___ Records for the exercise
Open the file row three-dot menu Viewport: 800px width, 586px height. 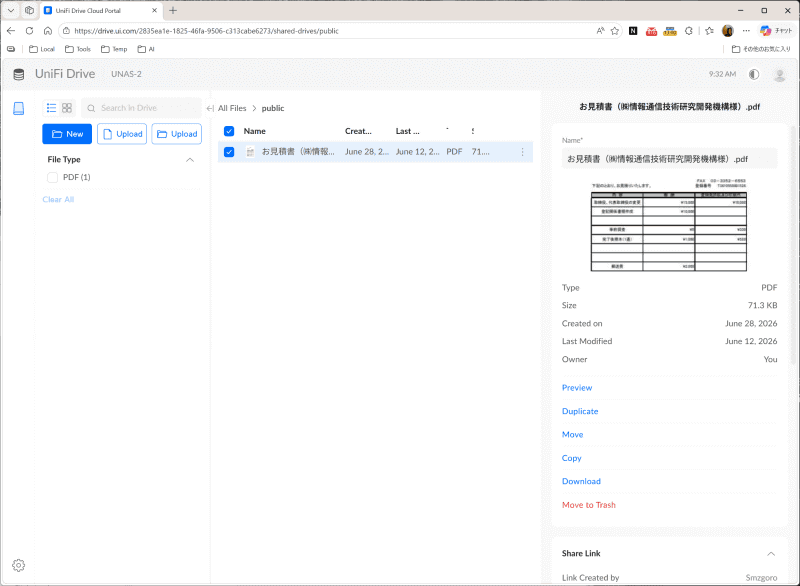[x=522, y=152]
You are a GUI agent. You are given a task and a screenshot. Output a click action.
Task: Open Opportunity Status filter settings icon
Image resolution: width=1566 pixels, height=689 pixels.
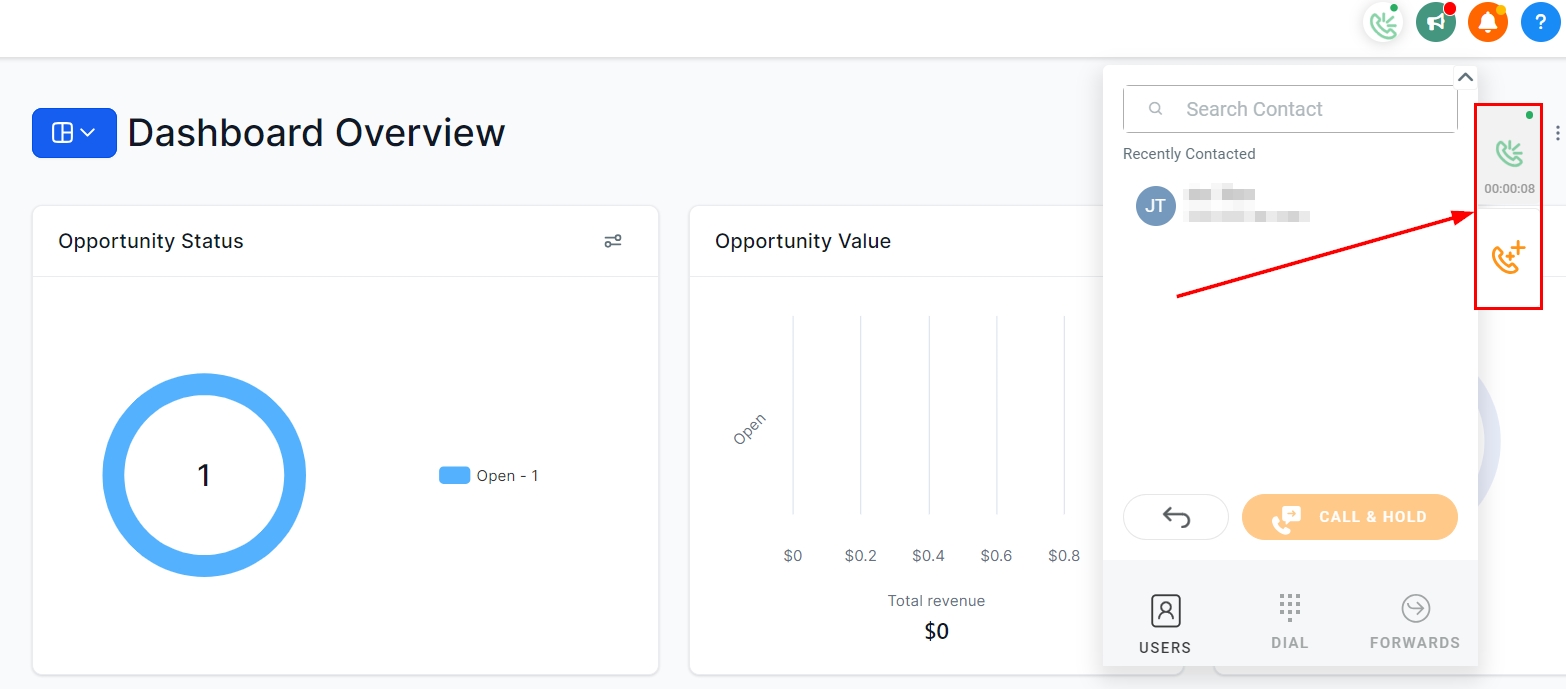click(613, 241)

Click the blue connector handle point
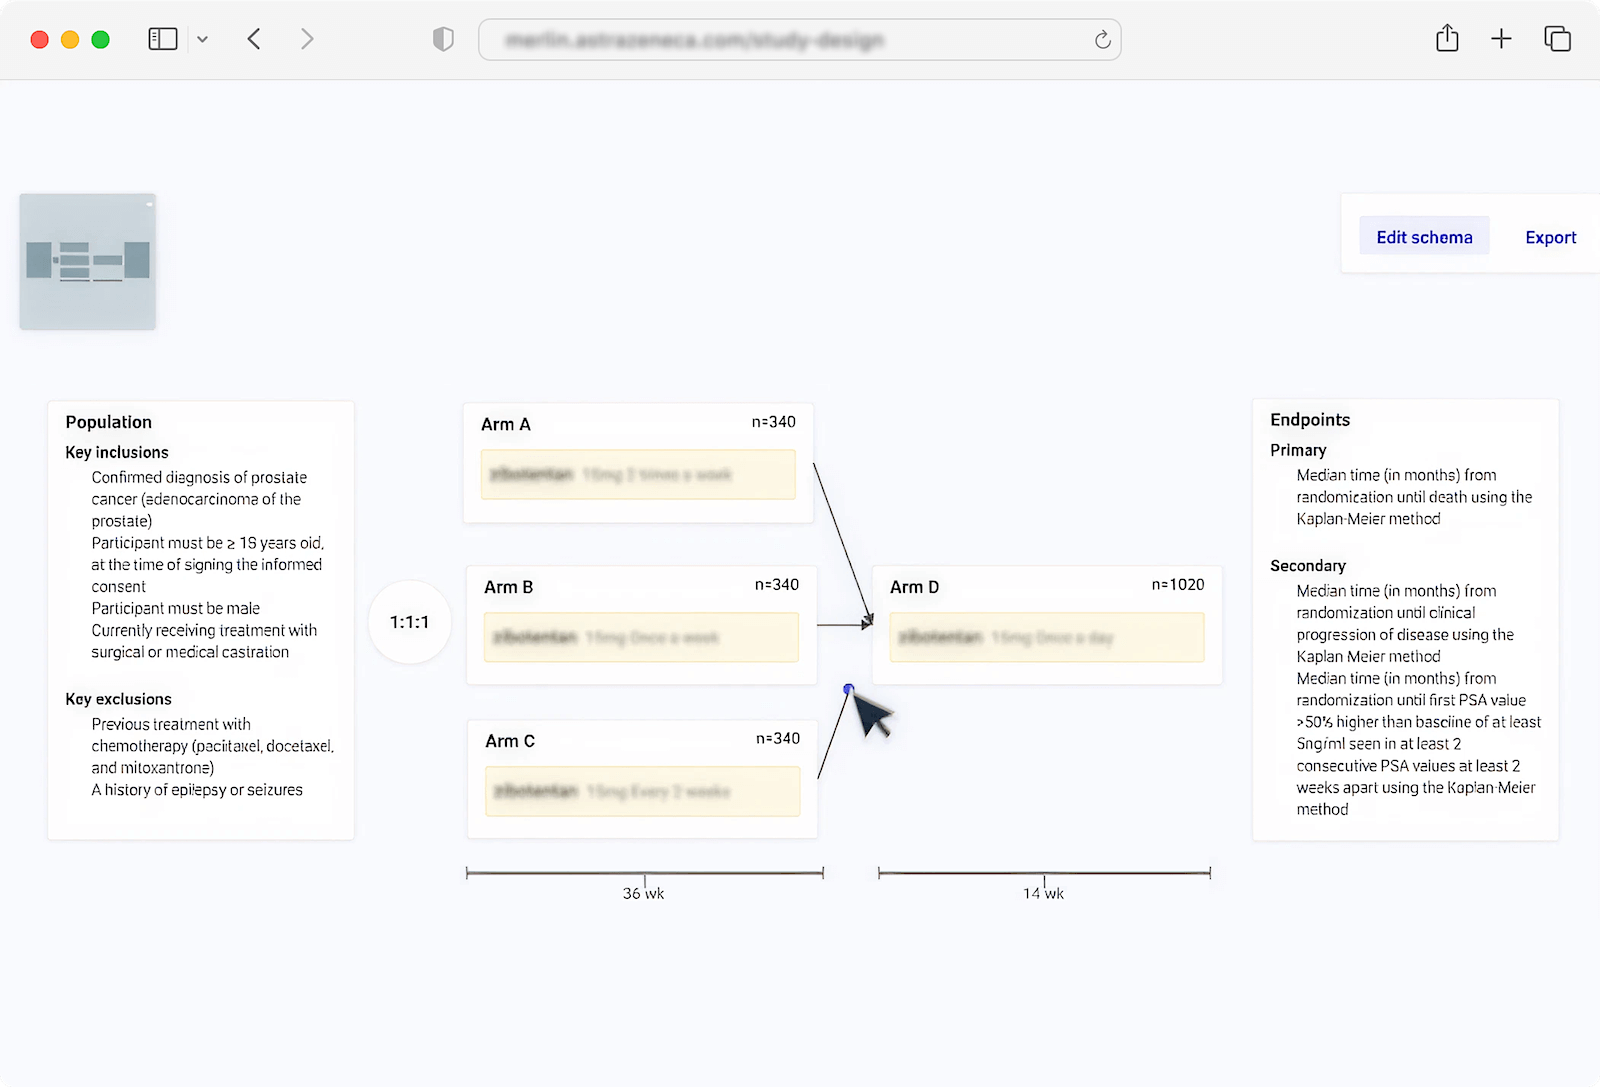pyautogui.click(x=848, y=689)
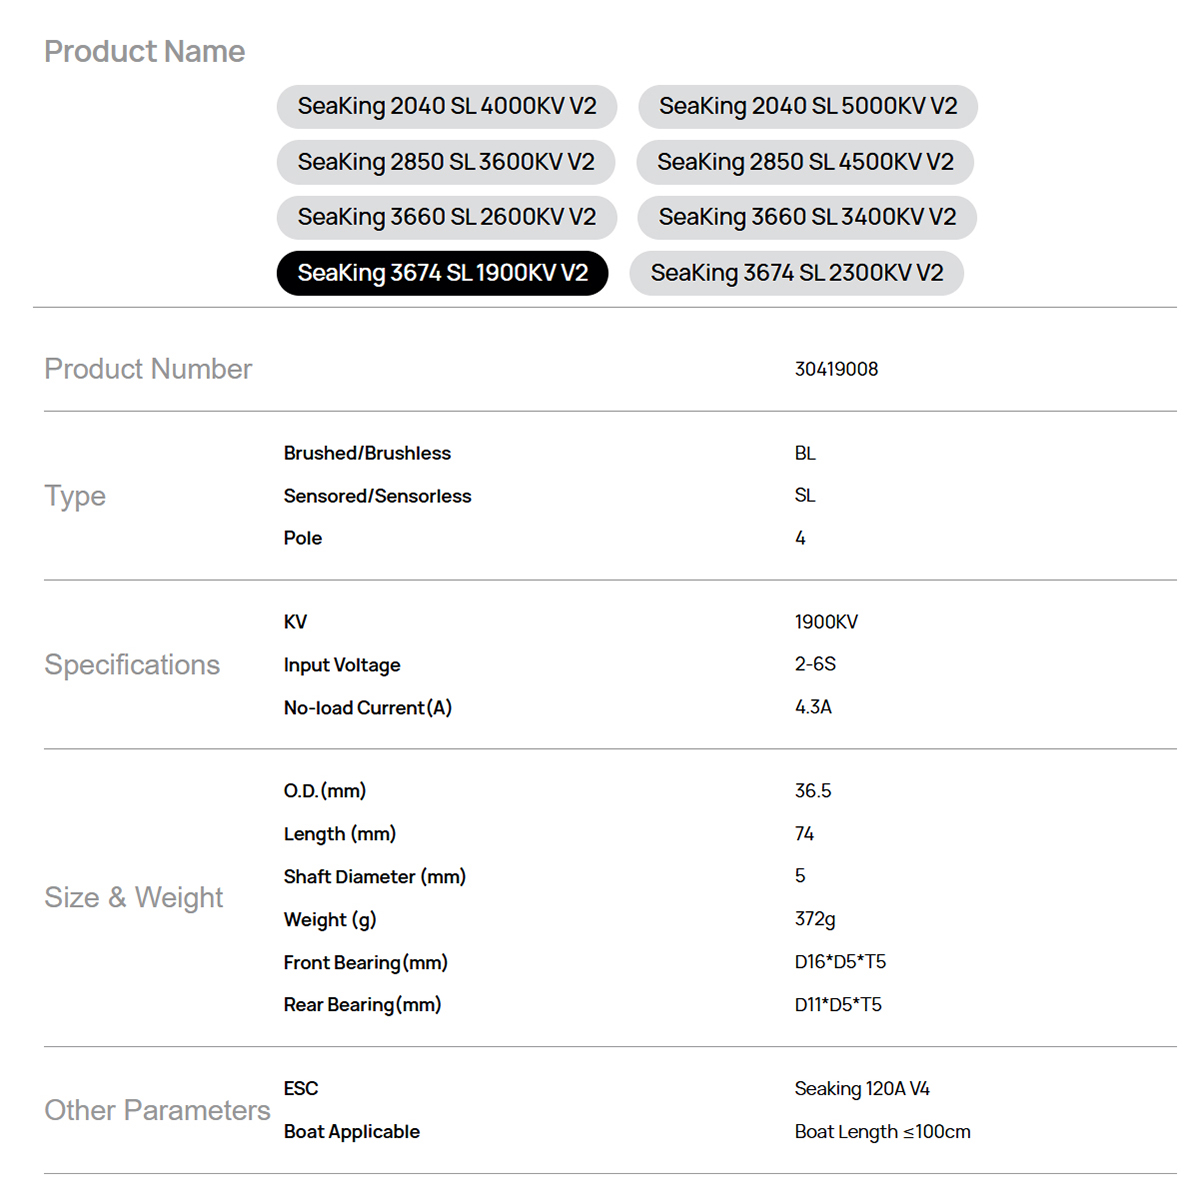The width and height of the screenshot is (1200, 1203).
Task: Click the Boat Length ≤100cm text
Action: (882, 1132)
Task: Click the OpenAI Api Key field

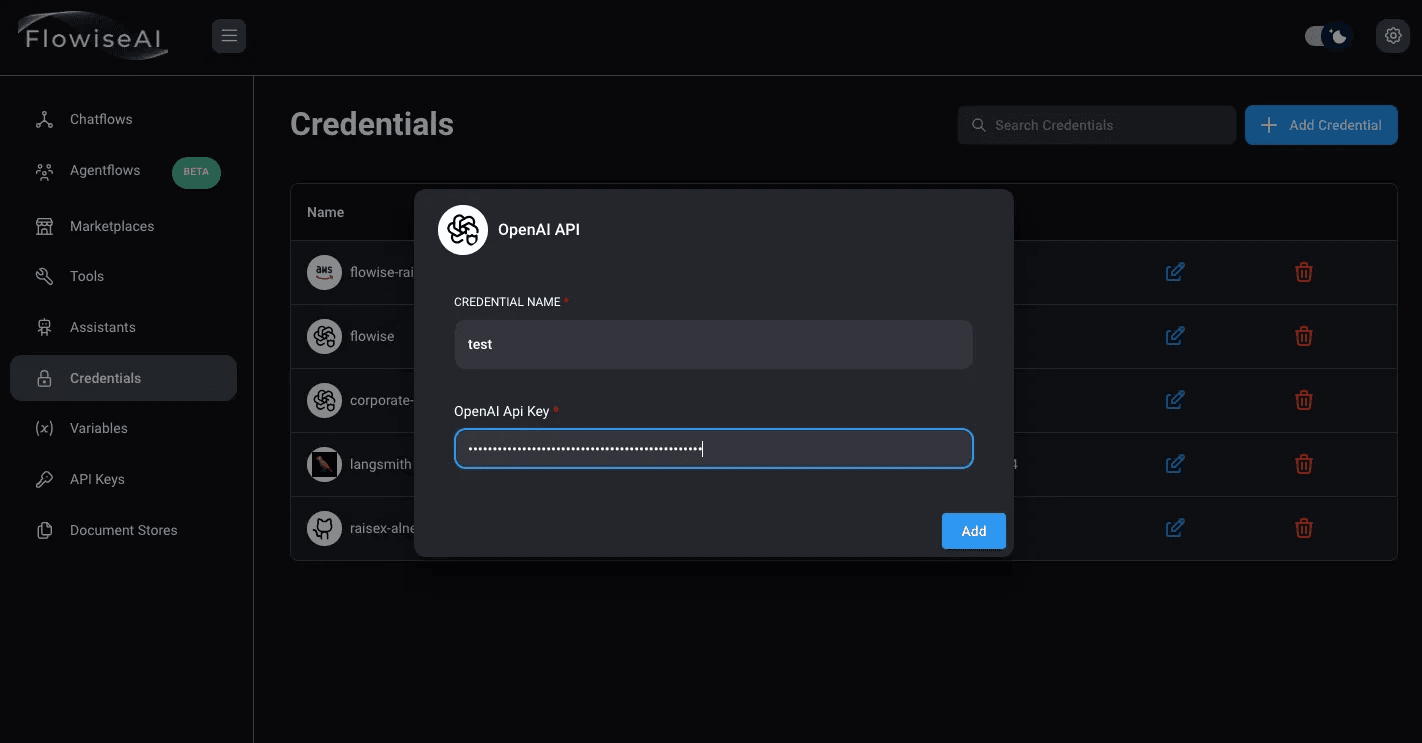Action: 713,449
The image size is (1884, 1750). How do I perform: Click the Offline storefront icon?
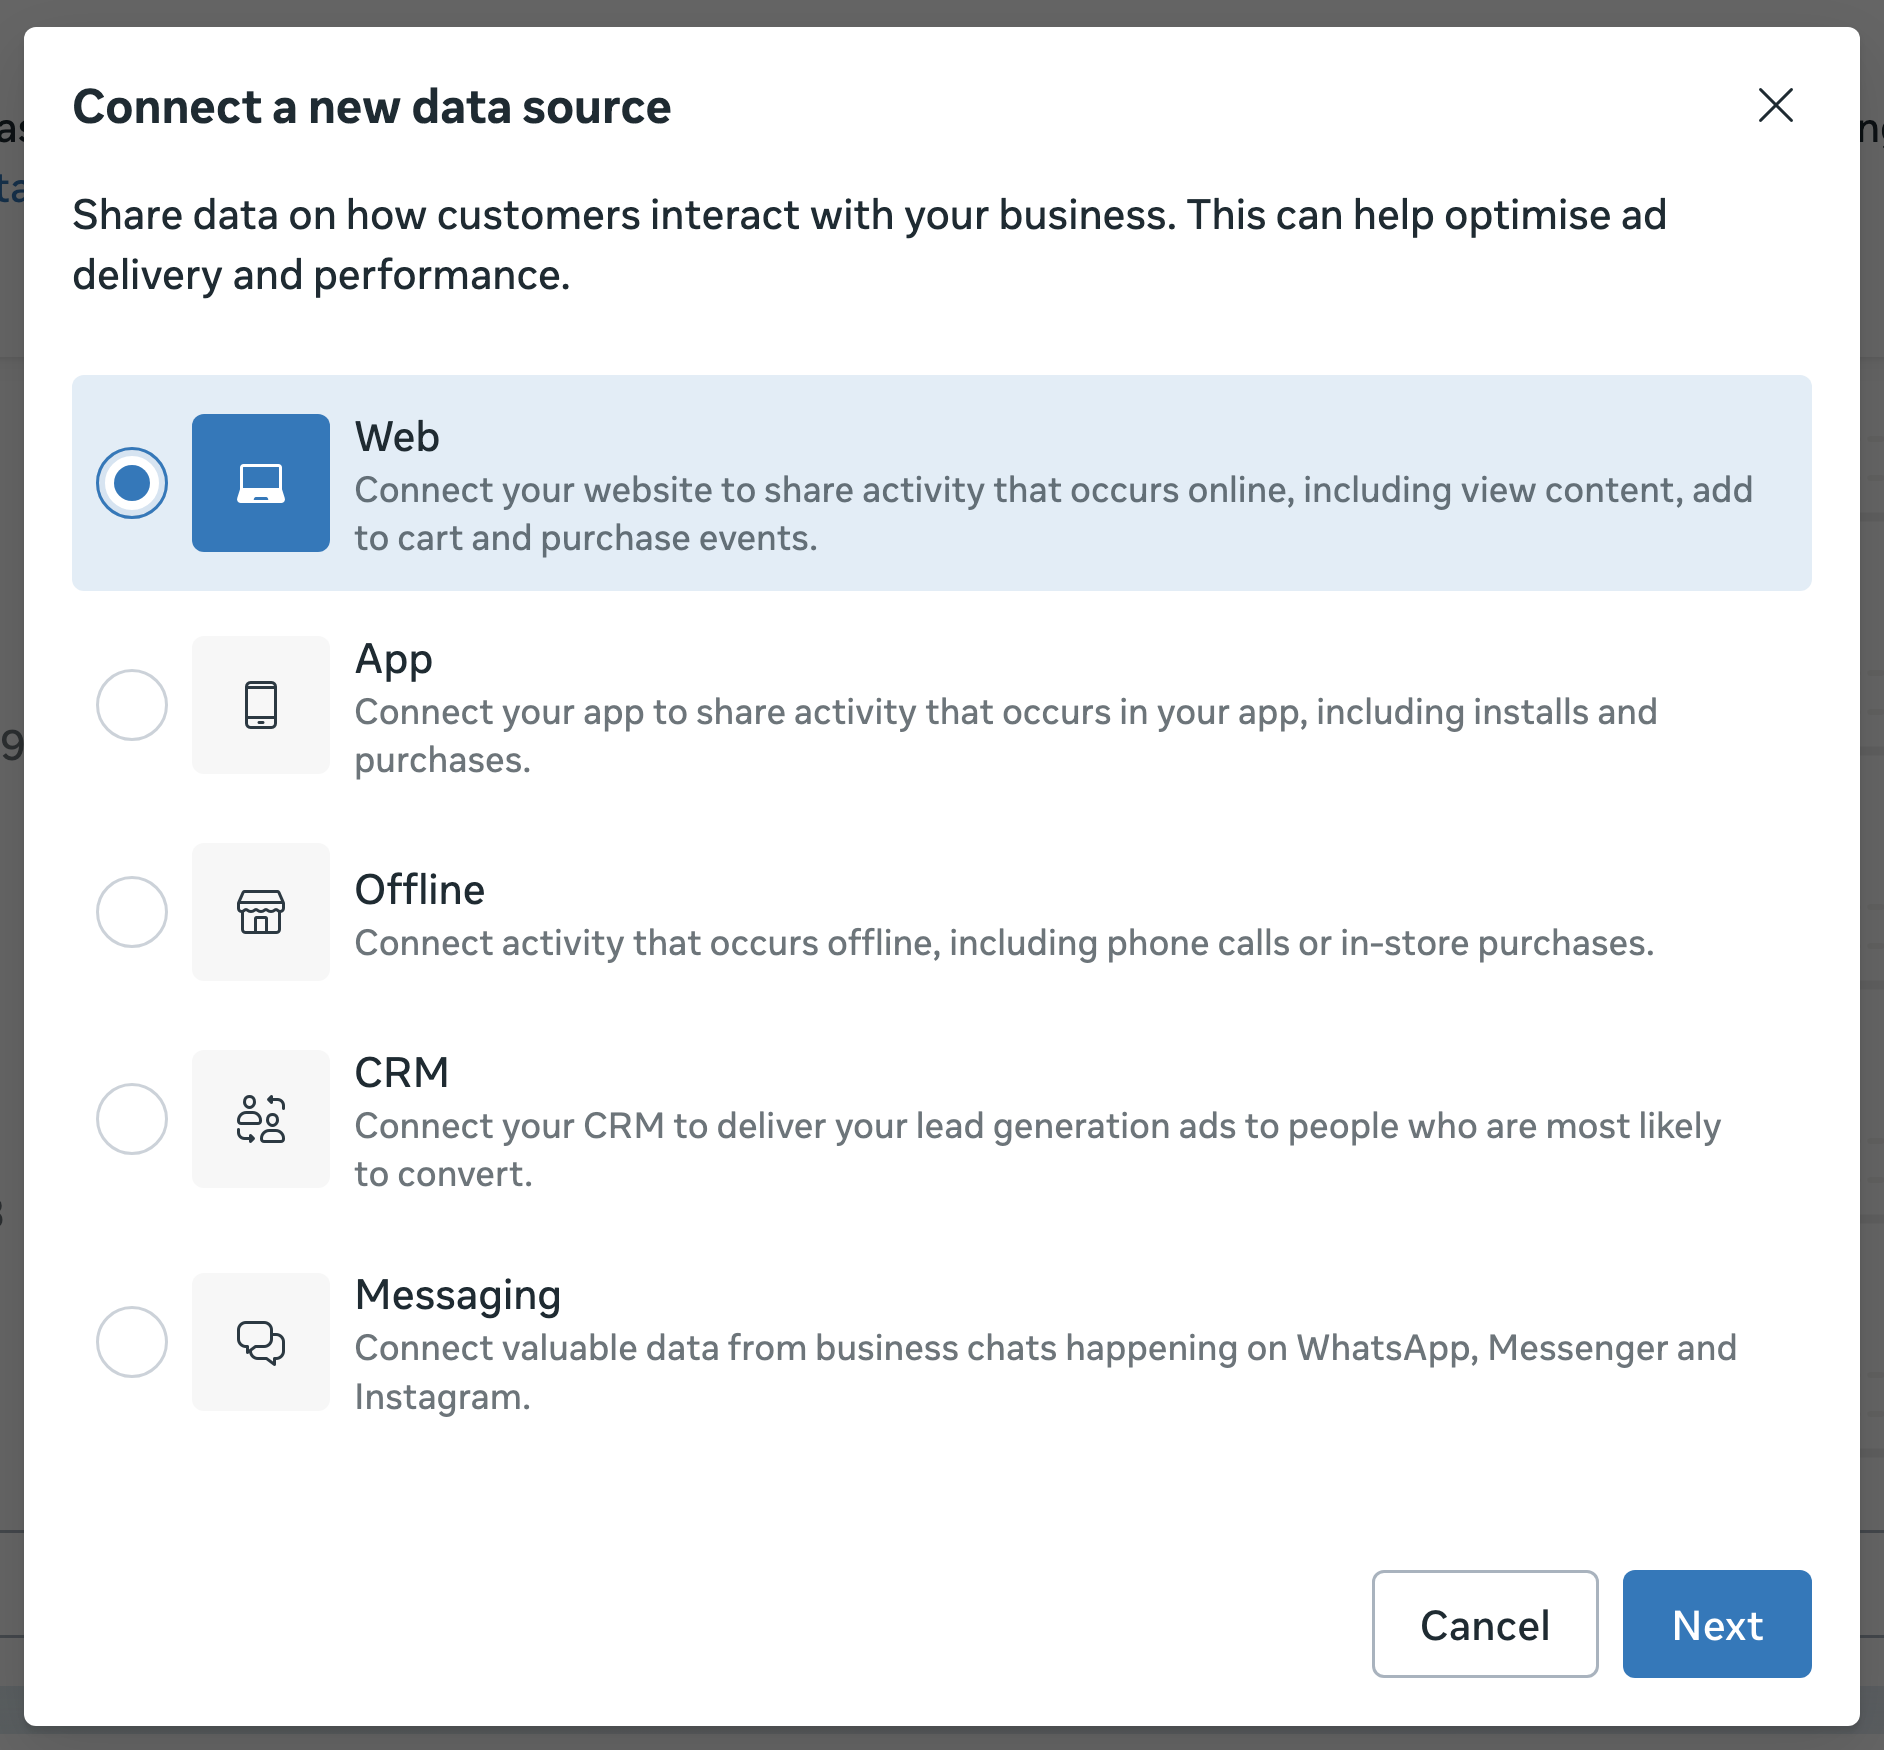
______
Search the preceding listing for "icon" and extract every line where it is found.

Task: Open Opportunity Status filter settings icon
The image size is (1884, 1750). How do I perform: Click the Offline storefront icon?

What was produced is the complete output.